Some blobs are more equal than others

Today, Steve (the principal of our school), a few students and I went to Balamand University in the north of Lebanon to listen to Richard Stallman speak on “Copyright vs. Community”.

It was a very…interesting…talk, though I don’t think I buy into all of Stallman’s conclusions. He basically said that copying music doesn’t hurt the artist because the artist has already been screwed over by the record industry. Now, I’m definitely not one to argue against the last part of that statement, but Mom always taught me that two wrongs don’t make a right.

I also found it somewhat ironic to have him talking about copyright and patents in a place where patents are none existent and copyright has about as much weight as very thin tissue paper. Having said that, if Stallman’s ideas for copyright were ever to become reality, it would make for some very interesting changes from how things currently are.

The most interesting part of the talk was during the Q&A session, when Stallman railed against “binary blobs” in the Linux kernel. As I was well aware, and can somewhat understand, he dislikes proprietary firmware being included in the kernel. This seems to be the main reason that the FSF doesn’t consider Fedora a “Free software distribution”.

But later, Stallman said something that I found very surprising. He said that he has no problem with the firmware being burned into the hardware (via a ROM chip or the like). He said that he wanted a “black box”, and it’s obvious that he has no problem with proprietary firmware as long as it’s permanently embedded in the hardware rather than being loaded into it at boot time.

What I didn’t understand is why Stallman feels that there’s a difference? What is it? The method used to get the firmware into the hardware? Why make this the line in the sand? It seems very arbitrary to me.

And I think that sums up how I felt about the talk. I really respect Stallman for getting the Free Software movement going, but I think that there are far more shades of gray in software (and life) than he is willing to see.

I do want to thank Balamand University for inviting Richard Stallman to speak, and I do want to thank Stallman for coming to Lebanon. While I don’t necessarily agree with him, I love the fact that his talk opened my students’ minds to different ways of thinking about things.

Standardized gconf settings for Fedora 13

Over the past couple of weeks I’ve been putting together a Fedora 13 image to replace the Fedora 11 image we’re currently using in the school. One of the things I’ve been working on since we deployed Fedora 10 a couple of years ago is storing school-wide configuration in RPMs that can be easily updated with a new release.

One of these RPMs contains default gconf settings (SRPM) for things like the school proxy server, default icons to show up on the panel when a user logs in, keyboard layouts (our keyboards are dual English/Arabic), fonts, and now, with Fedora 13, default favorites for gnome-shell.

These gconf settings are stored in a location where they won’t conflict with the defaults set by applications but will automatically have a higher precedence.

A second RPM enforces mandatory gconf settings (SRPM) by using a small bash script that runs on bootup to take the combined defaults for specified keys and make them mandatory.

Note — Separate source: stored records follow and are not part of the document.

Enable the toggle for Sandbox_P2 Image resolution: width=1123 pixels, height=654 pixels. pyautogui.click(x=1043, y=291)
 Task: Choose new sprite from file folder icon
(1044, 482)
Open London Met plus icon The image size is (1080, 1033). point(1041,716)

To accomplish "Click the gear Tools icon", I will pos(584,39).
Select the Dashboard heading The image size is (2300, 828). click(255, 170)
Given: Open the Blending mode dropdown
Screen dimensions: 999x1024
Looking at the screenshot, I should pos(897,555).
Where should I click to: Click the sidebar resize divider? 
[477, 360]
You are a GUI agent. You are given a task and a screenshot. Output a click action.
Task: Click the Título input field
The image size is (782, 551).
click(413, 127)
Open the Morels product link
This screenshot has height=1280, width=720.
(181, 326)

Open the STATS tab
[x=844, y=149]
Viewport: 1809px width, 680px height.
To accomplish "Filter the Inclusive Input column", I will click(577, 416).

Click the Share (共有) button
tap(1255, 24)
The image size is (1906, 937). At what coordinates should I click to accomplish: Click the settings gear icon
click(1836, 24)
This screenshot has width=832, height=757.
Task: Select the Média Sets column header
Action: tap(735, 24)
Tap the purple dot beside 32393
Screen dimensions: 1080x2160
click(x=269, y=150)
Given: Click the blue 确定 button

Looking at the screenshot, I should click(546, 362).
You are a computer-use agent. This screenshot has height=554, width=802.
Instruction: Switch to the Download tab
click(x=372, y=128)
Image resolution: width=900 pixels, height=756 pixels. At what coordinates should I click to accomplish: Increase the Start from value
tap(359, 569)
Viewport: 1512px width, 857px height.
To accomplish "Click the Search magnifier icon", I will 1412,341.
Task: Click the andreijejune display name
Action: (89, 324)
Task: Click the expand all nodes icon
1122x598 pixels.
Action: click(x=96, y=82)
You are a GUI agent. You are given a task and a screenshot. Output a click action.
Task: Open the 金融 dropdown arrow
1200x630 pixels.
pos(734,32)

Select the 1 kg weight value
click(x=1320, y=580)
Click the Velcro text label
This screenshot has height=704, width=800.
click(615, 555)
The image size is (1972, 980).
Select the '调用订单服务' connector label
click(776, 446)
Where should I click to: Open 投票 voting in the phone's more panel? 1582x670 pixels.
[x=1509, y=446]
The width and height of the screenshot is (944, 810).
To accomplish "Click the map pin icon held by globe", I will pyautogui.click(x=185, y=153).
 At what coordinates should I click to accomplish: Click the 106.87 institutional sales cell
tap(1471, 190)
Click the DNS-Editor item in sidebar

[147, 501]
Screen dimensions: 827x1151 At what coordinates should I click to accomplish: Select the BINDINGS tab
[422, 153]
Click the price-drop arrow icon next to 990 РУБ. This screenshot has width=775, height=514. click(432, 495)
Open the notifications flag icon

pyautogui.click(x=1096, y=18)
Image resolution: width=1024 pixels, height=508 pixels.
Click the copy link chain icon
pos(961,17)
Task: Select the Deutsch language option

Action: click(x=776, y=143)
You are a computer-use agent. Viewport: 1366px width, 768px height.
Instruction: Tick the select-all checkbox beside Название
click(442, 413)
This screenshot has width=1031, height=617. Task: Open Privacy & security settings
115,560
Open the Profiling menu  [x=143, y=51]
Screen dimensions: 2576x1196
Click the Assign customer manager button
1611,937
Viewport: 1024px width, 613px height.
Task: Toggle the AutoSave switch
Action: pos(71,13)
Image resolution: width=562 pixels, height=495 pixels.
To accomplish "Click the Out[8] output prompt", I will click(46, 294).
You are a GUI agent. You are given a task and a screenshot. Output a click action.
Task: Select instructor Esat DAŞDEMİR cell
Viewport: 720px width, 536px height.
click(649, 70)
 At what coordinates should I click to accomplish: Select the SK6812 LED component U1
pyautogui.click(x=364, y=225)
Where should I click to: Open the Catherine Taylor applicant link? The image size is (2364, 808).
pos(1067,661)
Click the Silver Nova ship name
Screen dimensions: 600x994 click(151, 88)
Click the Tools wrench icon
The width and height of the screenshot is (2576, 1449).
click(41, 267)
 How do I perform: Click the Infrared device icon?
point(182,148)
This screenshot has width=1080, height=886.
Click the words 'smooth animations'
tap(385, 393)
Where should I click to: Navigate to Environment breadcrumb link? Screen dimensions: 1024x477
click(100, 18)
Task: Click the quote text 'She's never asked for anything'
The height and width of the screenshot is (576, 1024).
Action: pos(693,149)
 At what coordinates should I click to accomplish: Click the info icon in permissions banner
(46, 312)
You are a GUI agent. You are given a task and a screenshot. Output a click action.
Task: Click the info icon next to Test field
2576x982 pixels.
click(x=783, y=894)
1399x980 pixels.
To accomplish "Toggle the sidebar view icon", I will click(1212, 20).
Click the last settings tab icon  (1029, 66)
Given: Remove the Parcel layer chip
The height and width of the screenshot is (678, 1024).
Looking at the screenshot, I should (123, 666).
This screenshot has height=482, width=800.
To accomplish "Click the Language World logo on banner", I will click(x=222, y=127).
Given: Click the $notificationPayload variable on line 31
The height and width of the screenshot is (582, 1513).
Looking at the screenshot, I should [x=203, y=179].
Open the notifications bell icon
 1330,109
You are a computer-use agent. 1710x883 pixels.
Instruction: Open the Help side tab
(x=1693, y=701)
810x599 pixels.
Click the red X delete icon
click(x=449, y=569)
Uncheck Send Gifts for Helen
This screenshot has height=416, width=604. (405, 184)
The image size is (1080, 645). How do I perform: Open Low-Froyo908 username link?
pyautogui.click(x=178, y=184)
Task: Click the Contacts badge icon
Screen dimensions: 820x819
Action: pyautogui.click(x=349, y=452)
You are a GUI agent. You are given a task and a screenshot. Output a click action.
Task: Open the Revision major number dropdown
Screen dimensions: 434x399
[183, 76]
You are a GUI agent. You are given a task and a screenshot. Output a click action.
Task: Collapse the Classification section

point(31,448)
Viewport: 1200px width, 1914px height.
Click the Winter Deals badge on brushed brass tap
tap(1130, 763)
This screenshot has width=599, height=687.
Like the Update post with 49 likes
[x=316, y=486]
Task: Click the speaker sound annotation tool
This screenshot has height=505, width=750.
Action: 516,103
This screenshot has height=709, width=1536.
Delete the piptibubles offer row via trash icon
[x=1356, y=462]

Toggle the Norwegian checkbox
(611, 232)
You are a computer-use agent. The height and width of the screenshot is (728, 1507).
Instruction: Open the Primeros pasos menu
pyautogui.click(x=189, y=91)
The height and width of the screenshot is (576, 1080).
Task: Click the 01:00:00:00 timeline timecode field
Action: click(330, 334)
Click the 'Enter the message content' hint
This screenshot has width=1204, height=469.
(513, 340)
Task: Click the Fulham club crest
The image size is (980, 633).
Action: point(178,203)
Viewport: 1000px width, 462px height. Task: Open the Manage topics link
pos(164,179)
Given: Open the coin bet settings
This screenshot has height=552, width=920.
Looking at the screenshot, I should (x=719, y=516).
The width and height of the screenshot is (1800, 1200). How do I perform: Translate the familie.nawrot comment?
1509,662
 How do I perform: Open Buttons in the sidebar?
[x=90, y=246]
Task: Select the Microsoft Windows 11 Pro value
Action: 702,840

This allows me to set things like /system/proxy and /system/http_proxy and not worry that somebody’s going to accidentally change it, messing up their Internet access.

It also gives me the freedom to change some things, like the background image, from mandatory for lab computers to default for school administration computers just by removing the key names from an easily editable configuration file.

Finally, I have a few packages with gconf settings for compiz. The idea is that if the computer can’t support compiz, you don’t install any of the packages and are stuck with metacity (VIA, I’m looking at you). If it’s one of our seven-year-old nvidia cards that barely supports compiz, you install the minimal effects package (SRPM) which will just have the cube and a few other simple odds and ends. If the computer is one of our year-old Intel desktops, you get a lot more bling (SRPM). And now, as an alternative to either of the compiz options, there’s a package that has gnome-shell by default (SRPM).

One thing I haven’t mentioned yet is the required background image (SRPM). As is pretty obvious if you look at it (it’s also at the top of this post), I take the default Fedora background from here (CC-BY-SA) and add the school logo. I’m quite happy with how it turned out this time.